##### DATA EXCERPTS

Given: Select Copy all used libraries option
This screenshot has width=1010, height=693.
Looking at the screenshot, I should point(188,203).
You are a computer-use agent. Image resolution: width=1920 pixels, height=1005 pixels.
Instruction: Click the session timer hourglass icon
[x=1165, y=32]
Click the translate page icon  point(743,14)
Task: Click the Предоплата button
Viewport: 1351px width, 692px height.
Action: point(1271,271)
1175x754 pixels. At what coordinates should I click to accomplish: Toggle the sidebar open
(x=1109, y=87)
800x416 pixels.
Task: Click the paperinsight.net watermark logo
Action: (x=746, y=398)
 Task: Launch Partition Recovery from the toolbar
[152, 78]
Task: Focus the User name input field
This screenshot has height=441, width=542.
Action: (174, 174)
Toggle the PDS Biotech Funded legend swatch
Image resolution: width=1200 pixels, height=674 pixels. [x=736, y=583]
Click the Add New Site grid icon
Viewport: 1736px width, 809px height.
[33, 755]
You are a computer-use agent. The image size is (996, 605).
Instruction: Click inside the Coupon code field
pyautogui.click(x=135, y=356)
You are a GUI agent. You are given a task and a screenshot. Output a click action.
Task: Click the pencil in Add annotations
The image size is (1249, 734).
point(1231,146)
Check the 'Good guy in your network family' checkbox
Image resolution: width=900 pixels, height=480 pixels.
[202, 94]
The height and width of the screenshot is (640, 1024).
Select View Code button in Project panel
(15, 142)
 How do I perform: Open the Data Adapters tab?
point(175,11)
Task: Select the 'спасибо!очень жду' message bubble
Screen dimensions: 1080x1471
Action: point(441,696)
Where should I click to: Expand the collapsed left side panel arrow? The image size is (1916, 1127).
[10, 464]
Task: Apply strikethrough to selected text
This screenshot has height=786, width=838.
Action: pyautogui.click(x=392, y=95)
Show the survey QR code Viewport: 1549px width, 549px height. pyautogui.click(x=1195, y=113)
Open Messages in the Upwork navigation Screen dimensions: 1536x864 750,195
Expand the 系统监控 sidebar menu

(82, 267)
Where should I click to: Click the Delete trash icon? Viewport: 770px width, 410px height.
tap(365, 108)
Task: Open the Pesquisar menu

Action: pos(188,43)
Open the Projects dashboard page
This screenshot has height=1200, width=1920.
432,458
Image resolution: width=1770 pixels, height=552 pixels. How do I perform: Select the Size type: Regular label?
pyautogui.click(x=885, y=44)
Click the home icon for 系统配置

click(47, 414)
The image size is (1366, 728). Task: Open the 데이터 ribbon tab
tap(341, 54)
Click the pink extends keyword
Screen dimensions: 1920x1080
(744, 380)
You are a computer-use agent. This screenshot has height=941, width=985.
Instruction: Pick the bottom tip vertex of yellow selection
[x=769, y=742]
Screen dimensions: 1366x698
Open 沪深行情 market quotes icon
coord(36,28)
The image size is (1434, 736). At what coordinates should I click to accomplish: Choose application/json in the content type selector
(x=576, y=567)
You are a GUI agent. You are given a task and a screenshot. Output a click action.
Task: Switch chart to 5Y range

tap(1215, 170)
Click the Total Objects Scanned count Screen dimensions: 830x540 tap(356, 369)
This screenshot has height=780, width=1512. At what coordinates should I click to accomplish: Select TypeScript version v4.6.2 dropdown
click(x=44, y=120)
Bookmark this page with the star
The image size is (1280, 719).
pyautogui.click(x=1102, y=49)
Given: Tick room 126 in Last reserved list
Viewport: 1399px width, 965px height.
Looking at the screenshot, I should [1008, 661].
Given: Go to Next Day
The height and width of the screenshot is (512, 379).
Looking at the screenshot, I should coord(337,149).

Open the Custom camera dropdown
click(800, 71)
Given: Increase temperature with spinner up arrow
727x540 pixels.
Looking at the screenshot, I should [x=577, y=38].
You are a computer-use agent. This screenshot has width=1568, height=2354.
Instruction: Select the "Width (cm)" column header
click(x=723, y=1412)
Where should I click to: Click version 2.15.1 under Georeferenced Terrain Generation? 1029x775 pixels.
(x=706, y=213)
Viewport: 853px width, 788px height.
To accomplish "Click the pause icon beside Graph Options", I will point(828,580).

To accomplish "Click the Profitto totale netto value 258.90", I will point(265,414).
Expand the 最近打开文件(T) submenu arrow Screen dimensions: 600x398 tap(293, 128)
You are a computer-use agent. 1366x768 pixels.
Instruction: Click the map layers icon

##########

WHAT YOU HAVE TO DO: Take the lines above from the one containing "Image resolution: width=1770" down to the one containing "Given: Go to Next Day", and transcribe them exactly, both ends included.

WORKED SOLUTION:
Image resolution: width=1770 pixels, height=552 pixels. How do I perform: Select the Size type: Regular label?
pyautogui.click(x=885, y=44)
Click the home icon for 系统配置

click(47, 414)
The image size is (1366, 728). Task: Open the 데이터 ribbon tab
tap(341, 54)
Click the pink extends keyword
Screen dimensions: 1920x1080
(744, 380)
You are a computer-use agent. This screenshot has height=941, width=985.
Instruction: Pick the bottom tip vertex of yellow selection
[x=769, y=742]
Screen dimensions: 1366x698
Open 沪深行情 market quotes icon
coord(36,28)
The image size is (1434, 736). At what coordinates should I click to accomplish: Choose application/json in the content type selector
(x=576, y=567)
You are a GUI agent. You are given a task and a screenshot. Output a click action.
Task: Switch chart to 5Y range

tap(1215, 170)
Click the Total Objects Scanned count Screen dimensions: 830x540 tap(356, 369)
This screenshot has height=780, width=1512. At what coordinates should I click to accomplish: Select TypeScript version v4.6.2 dropdown
click(x=44, y=120)
Bookmark this page with the star
The image size is (1280, 719).
pyautogui.click(x=1102, y=49)
Given: Tick room 126 in Last reserved list
Viewport: 1399px width, 965px height.
Looking at the screenshot, I should [1008, 661].
Given: Go to Next Day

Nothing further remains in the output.